The state projects the sales tax revenue from legalizing marijuana could range anywhere from $248.1 million to $677.7 million each year based on a number of factors, like the amount consumed and different sales tax rates. They expect 1.29 million people in New York will purchase the drug during the first year after legalization.
That creates an opportunity for New York residents to start their own marijuana cultivation and distribution businesses. That’s not as easy as one might think, at least from a legal standpoint, said Daniel Shortt, a cannabis attorney with Harris Bricken in Seattle.
For one, attorneys will need to seek some sort of ethics guidance on working with marijuana clients.
“Normally the state bar association or the Supreme Court in that state will issue some kind of guidance for attorneys who want to participate in the state legal industry,” Shortt said. “Because marijuana is still illegal under federal law, it’s hard to reconcile that.”
Harris Bricken, purely by coincidence, has a lot of experience dealing with the legal marijuana industry.

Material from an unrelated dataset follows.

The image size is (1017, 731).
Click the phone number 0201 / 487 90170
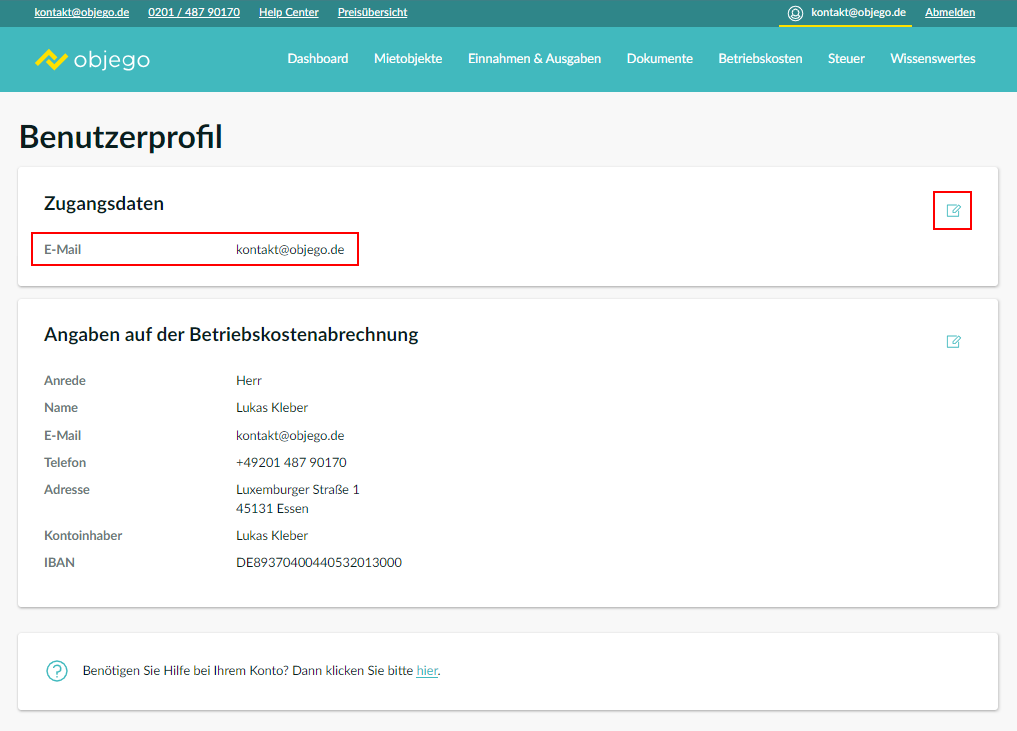194,13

It has offices in Washington, California and Oregon—three states that have legalized the drug for recreational use.
The New York State Bar Association issued a guidance when the state legalized medical marijuana, but it did not cover recreational marijuana, according to Sara Payne, the cannabis team leader at Barclay Damon in Syracuse who represents medical marijuana company Etain Health.
“Now that we’re on that trajectory, I think it’s going to be very important to get another ethics opinion outlining the scope of attorney practice in counseling people in recreational marijuana activities,” Payne said.

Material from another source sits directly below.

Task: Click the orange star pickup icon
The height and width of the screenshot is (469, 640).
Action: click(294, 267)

The legal work after the guidance is released is similar to working with any other business, though it’s complicated by the federal ban on marijuana.
“When you first talk to a client, it’s important to advise them it’s against the federal law and we can’t advise them in violating the federal law,” Payne said. “There could be a point in time where a regulatory body could challenge the attorney-client privilege.”
Usually, the first step for a state moving toward legalization is to create an application process for prospective cultivators and distributors, Shortt said. The applications in these cases can be extremely complex given the age of the industry and the state’s law.
“These applications are usually very robust and clients need assistance with compliance with the law and with ensuring accuracy in the application for the agency,” Shortt said.
An attorney’s role after documents have been submitted is largely to counsel companies on the state law, which varies in each state. It’s unclear what New York’s law will look like, though there are proposals in the state legislature that would legalize marijuana.
A question would also have to be raised about the state’s already-active medical marijuana industry. Lawmakers would have to decide if those companies would be eligible to also participate in the recreational industry or if the two areas should remain separate. That could be done through the state law, Shortt said, though states have also allowed regulatory agencies to set rules for companies.
“New York has a medical program so that needs to be reconciled as well,” Shortt said. “If there are current dispensaries it’s possible that they are able to participate in the recreational industry. All that would remain to be seen.”
Any legalization of the drug for recreational use would not happen until next year at the earliest. The legislature is scheduled to reconvene in Albany in January, and lawmakers have not expressed plans to take up marijuana-related legislation in a special session.
New York would join nine other states that have already legalized marijuana if lawmakers approve the state agency’s recommendation.